Issue 1, Volume 18
Well bloody hell. You know friends, I have to say – and I hope that our more sensitive readers will forgive the harsh language here – but this whole global pandemic business is really getting me a bit miffed. For all the obvious reasons yes, but also because seven weeks ago I had hoped that we would have something a bit more uplifting to write for the ‘welcome to semester two’ editorial. As it turns out, it’s difficult to keep mining new and compelling insights out of the collective sentiment of “oh god, this is still going on.”
But, here we are again, staring down months of further lockdown and curfew, another semester learning through laptop screens and zoom windows. I’d like to make some sweeping statement to capture our collective feelings right now, but it happens that that is a bit tricky as well. For many of us, particularly those who have once again had our employment and livelihoods cut off, the familiar feelings of anxiety and uncertainty are doubtless returning. For others, we’ve discovered just how poorly crafted humans are to reside in the same psychological state for long periods, and have instead transcended to a grim resignation at the attenuated lives that we’re going to be living for the foreseeable future. But, however else we’re impacted, all of us are going to be feeling a loss of connection. To our work, our study, and to our community.
..........
> **PROMPT**: Write out the editorial word for word, starting with "But, here we" and going on through "to our community.".
..........
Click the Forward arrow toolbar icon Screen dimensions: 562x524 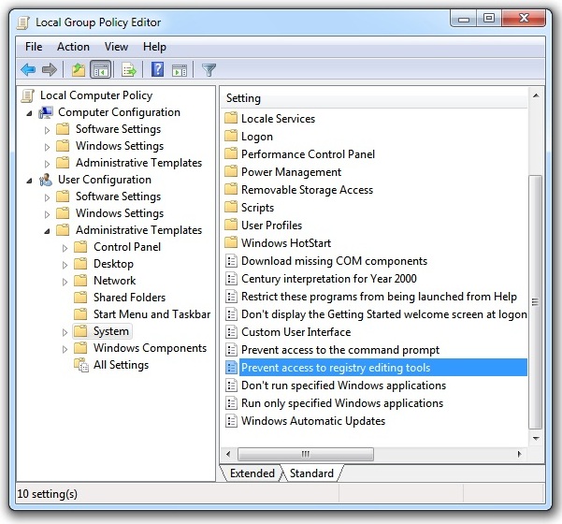coord(50,70)
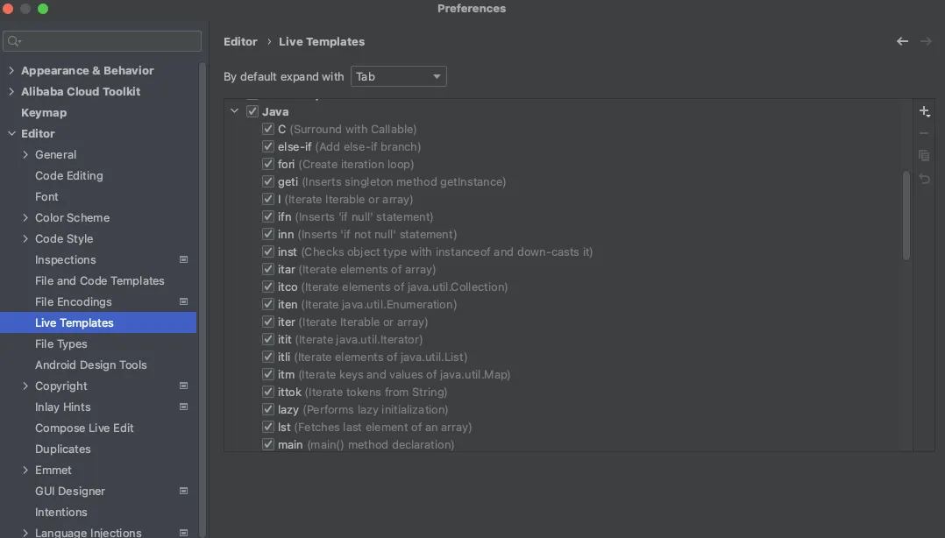Click the template list vertical scrollbar
Image resolution: width=945 pixels, height=538 pixels.
906,216
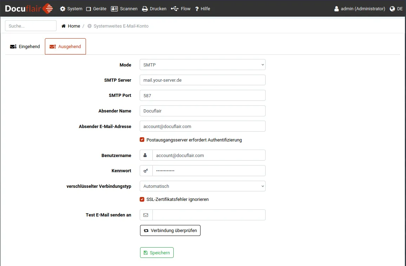This screenshot has height=266, width=406.
Task: Click the gear icon for System menu
Action: [x=63, y=9]
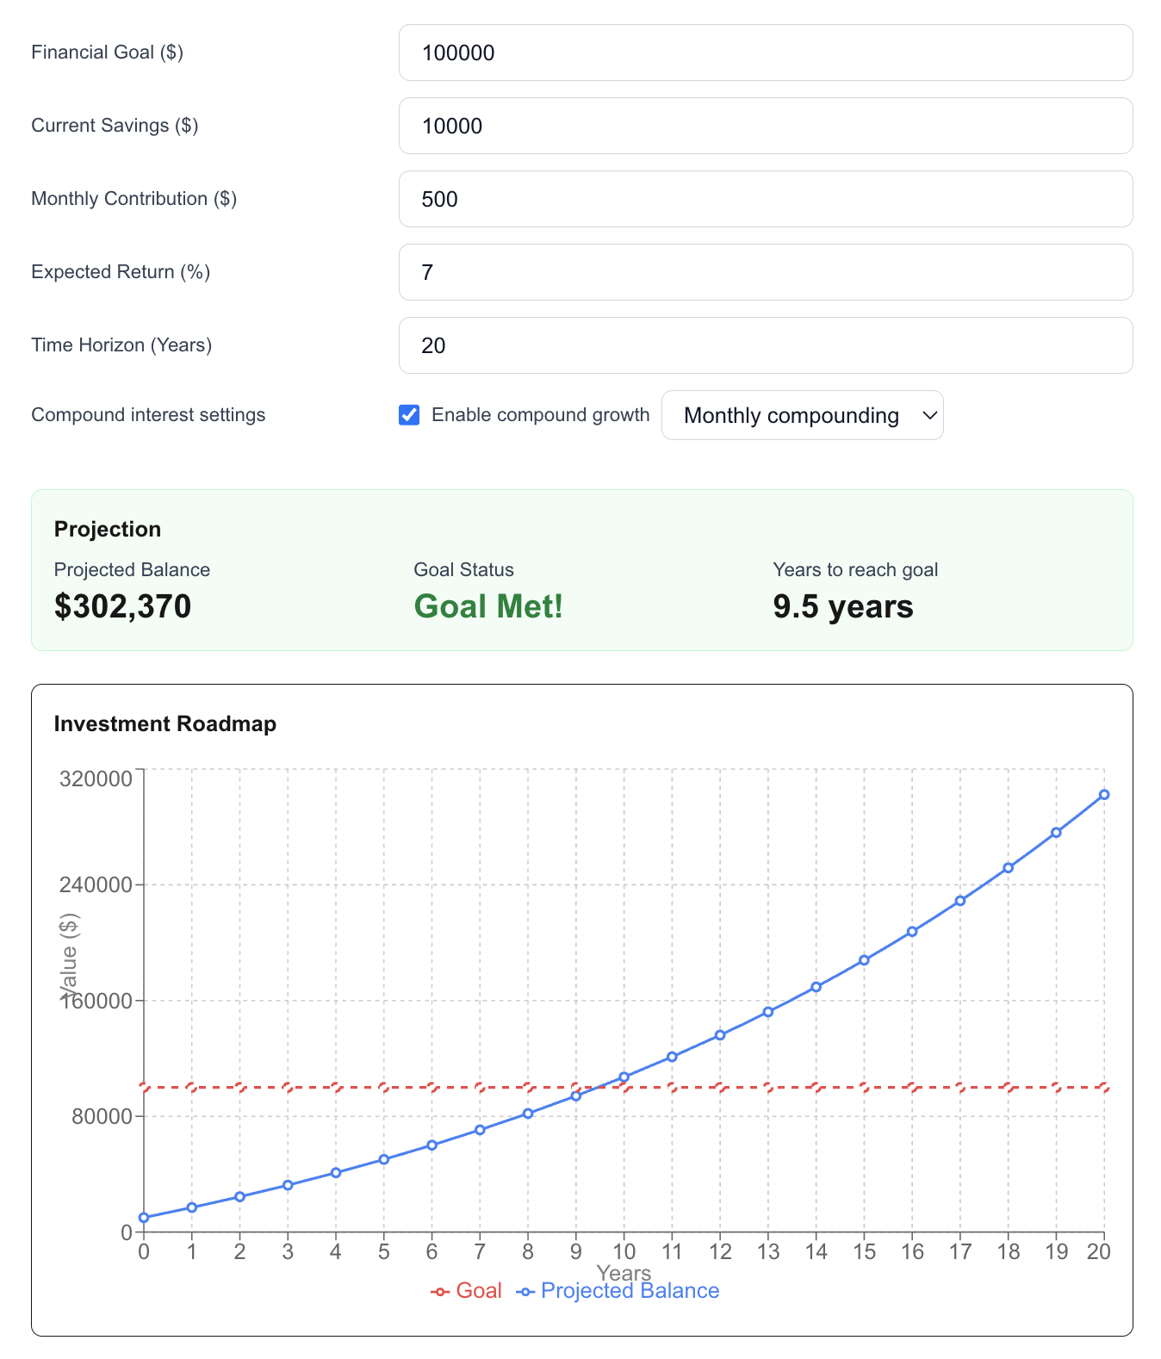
..........
> **RESPONSE TO THIS EXERCISE**:
But, here we are again, staring down months of further lockdown and curfew, another semester learning through laptop screens and zoom windows. I’d like to make some sweeping statement to capture our collective feelings right now, but it happens that that is a bit tricky as well. For many of us, particularly those who have once again had our employment and livelihoods cut off, the familiar feelings of anxiety and uncertainty are doubtless returning. For others, we’ve discovered just how poorly crafted humans are to reside in the same psychological state for long periods, and have instead transcended to a grim resignation at the attenuated lives that we’re going to be living for the foreseeable future. But, however else we’re impacted, all of us are going to be feeling a loss of connection. To our work, our study, and to our community.